Compound heterozygous ABCA12 mutations including a novel nonsense mutation underlie harlequin ichthyosis.

摘要

Recently, it has been reported that several harlequin ichthyosis (HI) patients survive the neonatal period and their condition subsequently improves. Here we describe a 2-year-old Japanese boy who exhibited typical clinical features of HI at birth. He survived beyond the neonatal period after oral retinoid treatment and, at the age of 2 years, showed moderately thick, lamellar scales and erythroderma over his whole body.

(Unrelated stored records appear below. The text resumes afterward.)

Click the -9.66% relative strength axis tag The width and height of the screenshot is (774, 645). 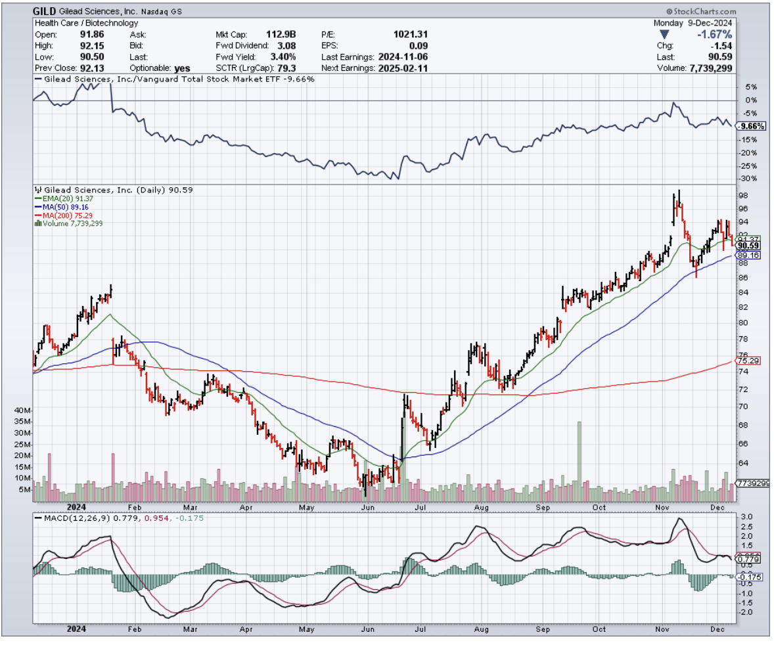click(x=752, y=125)
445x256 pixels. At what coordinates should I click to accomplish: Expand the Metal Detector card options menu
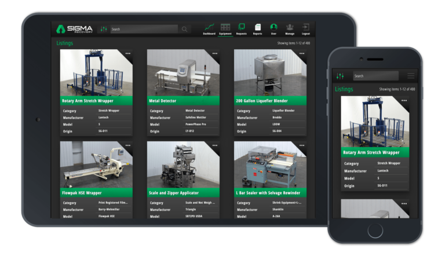click(x=214, y=54)
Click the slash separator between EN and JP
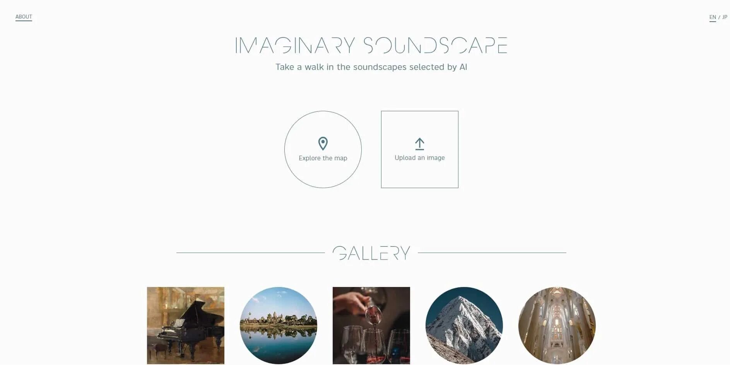This screenshot has width=730, height=365. point(719,17)
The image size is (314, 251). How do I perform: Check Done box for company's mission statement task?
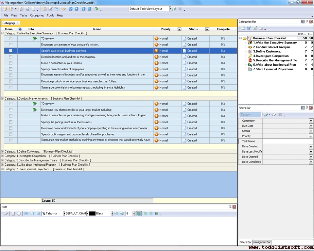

The patient is a compound heterozygote for 2 ABCA12 mutations, a paternal deletion mutation c.2021_2022del (p.Lys674ArgfsX63) and a novel maternal nonsense mutation c.7444C --> T (p.Arg2482X). Electron microscopic observation of a skin biopsy specimen from the perinatal period revealed epidermal ultrastructural features consistent with HI. Immunofluorescence labeling using antiserum against a C-terminal ABCA12 epitope showed loss of expression in the patient's epidermis. The present patient demonstrates that rapid diagnosis of HI by ABCA12 expression analysis and mutation detection, and early commencement of systemic retinoid therapy are crucial to significantly improving an HI patient's prognosis.